- Born: Barbara Jacobs November 24, 1924 Maida Vale, London, England
- Died: February 25, 2010 (aged 85) Edinburgh, Scotland
- Education: Girton College, Cambridge
- Occupations: Translator; critic; script editor;
- Spouse: John Bray (d. 1958)
- Writing career
- Language: English; French; Italian;
- Years active: 1953–2010
- Genre: Literary criticism,
- Notable awards: PEN Translation Prize (1986)

= Barbara Bray =

English translator and critic (1924–2010)

Barbara Bray (née Jacobs; 24 November 1924 – 25 February 2010) was an English translator and critic.

==Early life==
Bray was born in Maida Vale, London; her father had Belgian and Jewish origins. An identical twin (her sister Olive Classe was also a translator), she was educated at Girton College, Cambridge, where she read English, with papers in French and Italian and gained a First. She married John Bray, an Australian-born RAF pilot, after the couple graduated from Cambridge, and had two daughters, Francesca and Julia. In 1958, Bray's husband died in an accident in Cyprus.

==Career==
Bray became a script editor in 1953 for the BBC Third Programme, commissioning and translating European 20th-century avant-garde writing for the network. Harold Pinter wrote some of his earliest work at Bray's insistence.

From 1961, Bray lived in Paris and established a career as a translator and critic. She translated the correspondence of George Sand, and work by leading French-speaking writers of her own time including Marguerite Duras, Amin Maalouf, Julia Kristeva, Emmanuel Le Roy Ladurie, Michel Quint, Jean Anouilh, Michel Tournier, Jean Genet, Alain Bosquet, Réjean Ducharme, Élisabeth Roudinesco, and Philippe Sollers. She received the PEN Translation Prize in 1986.

SHORT TASK 1:
According to the biography of Barbara Bray, for which network did she become a script editor in 1953?
SHORT TASK 2:
Summarize the biography of Barbara Bray in two sentences.
SHORT TASK 3:
Resume the biography of Barbara Bray, picking up after its final sentence.

GIVEN RECORDS:
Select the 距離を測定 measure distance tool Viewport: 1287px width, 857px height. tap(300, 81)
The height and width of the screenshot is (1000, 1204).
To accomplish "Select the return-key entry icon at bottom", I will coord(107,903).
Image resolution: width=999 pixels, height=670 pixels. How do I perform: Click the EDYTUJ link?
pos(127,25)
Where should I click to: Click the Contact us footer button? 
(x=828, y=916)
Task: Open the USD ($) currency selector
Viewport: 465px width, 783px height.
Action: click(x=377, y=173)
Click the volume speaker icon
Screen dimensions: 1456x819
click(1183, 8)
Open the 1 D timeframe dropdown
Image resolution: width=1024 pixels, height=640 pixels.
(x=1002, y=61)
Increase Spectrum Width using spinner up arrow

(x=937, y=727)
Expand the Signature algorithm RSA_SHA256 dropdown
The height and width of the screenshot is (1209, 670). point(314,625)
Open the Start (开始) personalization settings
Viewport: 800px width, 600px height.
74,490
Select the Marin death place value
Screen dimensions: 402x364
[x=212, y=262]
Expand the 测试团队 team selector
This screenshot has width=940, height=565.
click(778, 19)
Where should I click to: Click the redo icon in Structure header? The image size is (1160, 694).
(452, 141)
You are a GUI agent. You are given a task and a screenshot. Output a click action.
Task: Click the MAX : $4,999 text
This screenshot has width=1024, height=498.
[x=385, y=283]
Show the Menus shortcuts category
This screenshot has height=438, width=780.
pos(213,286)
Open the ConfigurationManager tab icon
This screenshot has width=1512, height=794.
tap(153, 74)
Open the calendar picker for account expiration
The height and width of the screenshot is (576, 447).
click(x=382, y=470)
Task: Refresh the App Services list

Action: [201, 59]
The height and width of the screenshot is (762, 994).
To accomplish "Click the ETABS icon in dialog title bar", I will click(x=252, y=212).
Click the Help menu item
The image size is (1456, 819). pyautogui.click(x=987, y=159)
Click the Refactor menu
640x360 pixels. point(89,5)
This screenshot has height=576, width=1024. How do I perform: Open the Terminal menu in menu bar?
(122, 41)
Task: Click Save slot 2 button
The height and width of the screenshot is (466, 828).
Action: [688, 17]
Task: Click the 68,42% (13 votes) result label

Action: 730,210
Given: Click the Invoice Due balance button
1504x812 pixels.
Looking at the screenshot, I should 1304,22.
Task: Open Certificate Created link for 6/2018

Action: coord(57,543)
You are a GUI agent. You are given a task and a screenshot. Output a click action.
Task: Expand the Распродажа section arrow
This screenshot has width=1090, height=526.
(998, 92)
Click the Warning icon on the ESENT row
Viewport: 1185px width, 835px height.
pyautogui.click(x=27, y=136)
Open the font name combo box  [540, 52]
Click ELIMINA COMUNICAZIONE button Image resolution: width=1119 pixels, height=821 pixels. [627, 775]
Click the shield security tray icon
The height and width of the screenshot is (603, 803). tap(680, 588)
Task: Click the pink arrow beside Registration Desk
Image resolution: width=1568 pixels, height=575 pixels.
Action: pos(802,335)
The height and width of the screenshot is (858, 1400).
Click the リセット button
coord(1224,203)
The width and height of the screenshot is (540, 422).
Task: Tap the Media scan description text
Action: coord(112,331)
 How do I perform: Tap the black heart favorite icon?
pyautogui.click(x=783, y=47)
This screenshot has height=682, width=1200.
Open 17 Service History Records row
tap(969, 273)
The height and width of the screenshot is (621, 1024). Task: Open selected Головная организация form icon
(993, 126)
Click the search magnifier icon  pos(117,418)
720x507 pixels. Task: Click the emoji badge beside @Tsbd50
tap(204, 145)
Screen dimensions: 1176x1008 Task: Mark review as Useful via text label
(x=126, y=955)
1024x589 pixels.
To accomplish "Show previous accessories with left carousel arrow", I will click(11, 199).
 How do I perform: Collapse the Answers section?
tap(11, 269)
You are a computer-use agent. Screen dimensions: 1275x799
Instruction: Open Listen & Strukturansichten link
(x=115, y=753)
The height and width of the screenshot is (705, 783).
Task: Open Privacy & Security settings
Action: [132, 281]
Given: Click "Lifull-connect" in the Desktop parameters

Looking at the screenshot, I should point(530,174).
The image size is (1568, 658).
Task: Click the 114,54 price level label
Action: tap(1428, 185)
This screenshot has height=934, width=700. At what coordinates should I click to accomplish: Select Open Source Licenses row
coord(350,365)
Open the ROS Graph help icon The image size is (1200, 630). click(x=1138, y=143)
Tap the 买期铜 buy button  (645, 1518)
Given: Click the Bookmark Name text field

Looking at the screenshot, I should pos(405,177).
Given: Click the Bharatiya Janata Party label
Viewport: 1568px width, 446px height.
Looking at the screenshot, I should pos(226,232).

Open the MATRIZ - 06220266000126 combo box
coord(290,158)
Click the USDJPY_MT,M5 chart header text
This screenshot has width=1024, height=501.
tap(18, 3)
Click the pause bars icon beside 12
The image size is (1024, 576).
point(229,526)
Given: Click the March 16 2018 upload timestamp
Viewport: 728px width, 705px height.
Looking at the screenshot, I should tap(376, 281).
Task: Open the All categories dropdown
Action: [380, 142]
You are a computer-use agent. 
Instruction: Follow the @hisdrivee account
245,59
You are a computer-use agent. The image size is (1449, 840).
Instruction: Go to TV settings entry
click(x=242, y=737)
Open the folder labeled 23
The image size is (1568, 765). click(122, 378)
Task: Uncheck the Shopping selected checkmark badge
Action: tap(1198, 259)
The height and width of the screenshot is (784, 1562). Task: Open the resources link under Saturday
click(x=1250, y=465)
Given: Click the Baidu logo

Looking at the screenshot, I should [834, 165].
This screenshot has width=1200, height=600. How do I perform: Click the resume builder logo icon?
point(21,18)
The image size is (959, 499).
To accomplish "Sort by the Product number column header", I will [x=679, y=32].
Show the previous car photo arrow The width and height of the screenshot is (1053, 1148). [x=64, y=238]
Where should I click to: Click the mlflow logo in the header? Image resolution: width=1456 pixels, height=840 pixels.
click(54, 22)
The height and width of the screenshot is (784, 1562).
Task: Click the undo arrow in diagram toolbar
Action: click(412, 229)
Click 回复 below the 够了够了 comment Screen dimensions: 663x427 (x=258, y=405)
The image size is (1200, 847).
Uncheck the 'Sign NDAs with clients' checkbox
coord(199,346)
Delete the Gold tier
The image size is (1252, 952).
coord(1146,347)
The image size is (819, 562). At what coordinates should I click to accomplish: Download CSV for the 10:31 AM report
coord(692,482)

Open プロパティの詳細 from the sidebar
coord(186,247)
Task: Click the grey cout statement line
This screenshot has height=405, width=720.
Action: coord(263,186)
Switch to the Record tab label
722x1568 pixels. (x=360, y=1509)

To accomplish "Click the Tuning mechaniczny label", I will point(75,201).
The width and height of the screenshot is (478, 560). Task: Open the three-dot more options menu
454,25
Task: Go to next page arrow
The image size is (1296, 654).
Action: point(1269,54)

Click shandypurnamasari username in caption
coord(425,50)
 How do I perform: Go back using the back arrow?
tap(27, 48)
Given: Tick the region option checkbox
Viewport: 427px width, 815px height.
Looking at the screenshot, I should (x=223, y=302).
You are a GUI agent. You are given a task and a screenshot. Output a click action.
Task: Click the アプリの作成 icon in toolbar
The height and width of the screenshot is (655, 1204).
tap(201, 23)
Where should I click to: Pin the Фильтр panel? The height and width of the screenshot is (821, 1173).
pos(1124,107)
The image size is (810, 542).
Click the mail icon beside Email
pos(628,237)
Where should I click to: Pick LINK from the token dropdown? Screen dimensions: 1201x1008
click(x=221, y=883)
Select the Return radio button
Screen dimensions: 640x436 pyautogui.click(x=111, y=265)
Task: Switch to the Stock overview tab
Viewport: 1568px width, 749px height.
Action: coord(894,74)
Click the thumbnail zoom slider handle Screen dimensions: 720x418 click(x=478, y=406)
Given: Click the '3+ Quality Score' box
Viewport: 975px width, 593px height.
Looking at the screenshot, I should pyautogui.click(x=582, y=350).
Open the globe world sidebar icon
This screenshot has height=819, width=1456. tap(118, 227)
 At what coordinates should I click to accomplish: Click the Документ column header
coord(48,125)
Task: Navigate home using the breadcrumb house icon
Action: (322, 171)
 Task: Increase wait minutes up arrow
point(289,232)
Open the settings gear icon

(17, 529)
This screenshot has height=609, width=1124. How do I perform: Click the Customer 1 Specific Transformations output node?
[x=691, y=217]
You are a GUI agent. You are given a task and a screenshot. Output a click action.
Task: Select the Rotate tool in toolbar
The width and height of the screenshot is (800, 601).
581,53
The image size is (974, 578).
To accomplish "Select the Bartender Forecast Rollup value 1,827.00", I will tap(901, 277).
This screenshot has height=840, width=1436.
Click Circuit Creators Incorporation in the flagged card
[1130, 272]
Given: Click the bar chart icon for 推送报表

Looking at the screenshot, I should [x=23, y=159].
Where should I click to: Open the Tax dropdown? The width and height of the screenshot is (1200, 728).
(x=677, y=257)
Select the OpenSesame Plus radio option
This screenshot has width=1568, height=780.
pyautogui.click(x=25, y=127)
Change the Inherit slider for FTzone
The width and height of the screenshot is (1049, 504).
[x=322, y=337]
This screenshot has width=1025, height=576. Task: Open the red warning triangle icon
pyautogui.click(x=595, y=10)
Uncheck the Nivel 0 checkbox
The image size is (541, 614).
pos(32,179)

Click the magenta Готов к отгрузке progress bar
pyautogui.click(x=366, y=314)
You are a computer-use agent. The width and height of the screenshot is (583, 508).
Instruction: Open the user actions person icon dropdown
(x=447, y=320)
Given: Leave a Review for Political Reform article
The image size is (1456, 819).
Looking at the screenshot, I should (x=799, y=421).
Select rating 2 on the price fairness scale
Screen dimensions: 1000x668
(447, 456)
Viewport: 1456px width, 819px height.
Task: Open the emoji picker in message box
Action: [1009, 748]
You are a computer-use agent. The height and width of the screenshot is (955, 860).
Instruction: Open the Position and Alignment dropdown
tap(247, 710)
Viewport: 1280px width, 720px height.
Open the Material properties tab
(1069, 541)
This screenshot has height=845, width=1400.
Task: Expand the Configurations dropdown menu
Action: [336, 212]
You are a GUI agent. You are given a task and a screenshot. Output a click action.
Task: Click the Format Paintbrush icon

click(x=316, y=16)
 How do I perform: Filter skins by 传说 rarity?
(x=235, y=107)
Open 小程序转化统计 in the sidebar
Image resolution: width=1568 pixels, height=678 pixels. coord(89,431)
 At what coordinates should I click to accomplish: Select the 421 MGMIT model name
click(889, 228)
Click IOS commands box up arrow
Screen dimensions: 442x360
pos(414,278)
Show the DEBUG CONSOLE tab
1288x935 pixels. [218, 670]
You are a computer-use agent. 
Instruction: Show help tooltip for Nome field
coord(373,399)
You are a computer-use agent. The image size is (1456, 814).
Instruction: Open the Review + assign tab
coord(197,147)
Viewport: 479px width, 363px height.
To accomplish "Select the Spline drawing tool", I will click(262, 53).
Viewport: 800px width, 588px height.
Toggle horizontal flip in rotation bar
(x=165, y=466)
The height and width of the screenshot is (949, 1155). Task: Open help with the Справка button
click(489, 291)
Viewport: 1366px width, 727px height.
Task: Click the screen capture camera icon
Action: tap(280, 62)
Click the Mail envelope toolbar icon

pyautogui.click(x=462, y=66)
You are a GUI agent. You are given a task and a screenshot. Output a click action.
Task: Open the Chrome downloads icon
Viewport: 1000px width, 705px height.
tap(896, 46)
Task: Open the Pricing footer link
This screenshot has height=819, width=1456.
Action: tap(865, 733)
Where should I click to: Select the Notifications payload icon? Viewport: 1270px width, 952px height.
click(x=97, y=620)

FINAL ANSWER 1:
The BBC Third Programme.

FINAL ANSWER 2:
Barbara Bray (née Jacobs, 1924–2010) was born in Maida Vale, London, read English with papers in French and Italian at Girton College, Cambridge, and married John Bray, who died in an accident in Cyprus in 1958. After starting as a script editor for the BBC Third Programme in 1953, she moved to Paris in 1961, where she worked as a critic and translated many leading French-speaking writers, receiving the PEN Translation Prize in 1986.

FINAL ANSWER 3:
Bray collaborated with the film director Joseph Losey on the screenplay for Galileo (1975), which was an adaptation of the play by Bertolt Brecht. During the same decade, they collaborated on the script for a biographical film about Ibn Sa'ud, the founder of Saudi Arabia and (with Harold Pinter), she wrote an adaptation of Proust's Remembrance of Things Past.

Bray also worked extensively with Samuel Beckett, developing a professional as well as personal relationship that continued for the rest of his life. Bray was one of the few people with whom the playwright discussed his work.

Bray suffered a stroke at the end of 2003. In late 2009, she moved to a nursing home in Edinburgh.

In spite of her serious disability she worked until shortly before her death on her memoir of Beckett, Let Mortals Rejoice..., which she was unable to complete. Her reflections on Beckett, both as a writer and as a person, became part of a series of conversations with her Polish friend Marek Kedzierski, recorded from 2004 to 2009. Extensive excerpts from these conversations were published in German by Berlin's quarterly Lettre international (Es war wie ein Blitz… vol. 87, Winter 2009) and in French by the magazine Europe (C´était comme un éclair, un éclair aveuglant, no. 974/975 Juin-Juillet 2010), as well as in Polish, Slovak and Swedish. The English original of these excerpts remains unpublished, but other fragments have appeared in Modernism/modernity (Barbara Bray: In Her Own Words, Volume 18, Number 4, November 2011).

A biography by the French Beckett and translation scholar
Pascale Sardin, Barbara Bray, A Woman of Letters: Translator, Radio Producer, Scriptwriter, Critic, and Theatre Director(Routledge) came out in 2024.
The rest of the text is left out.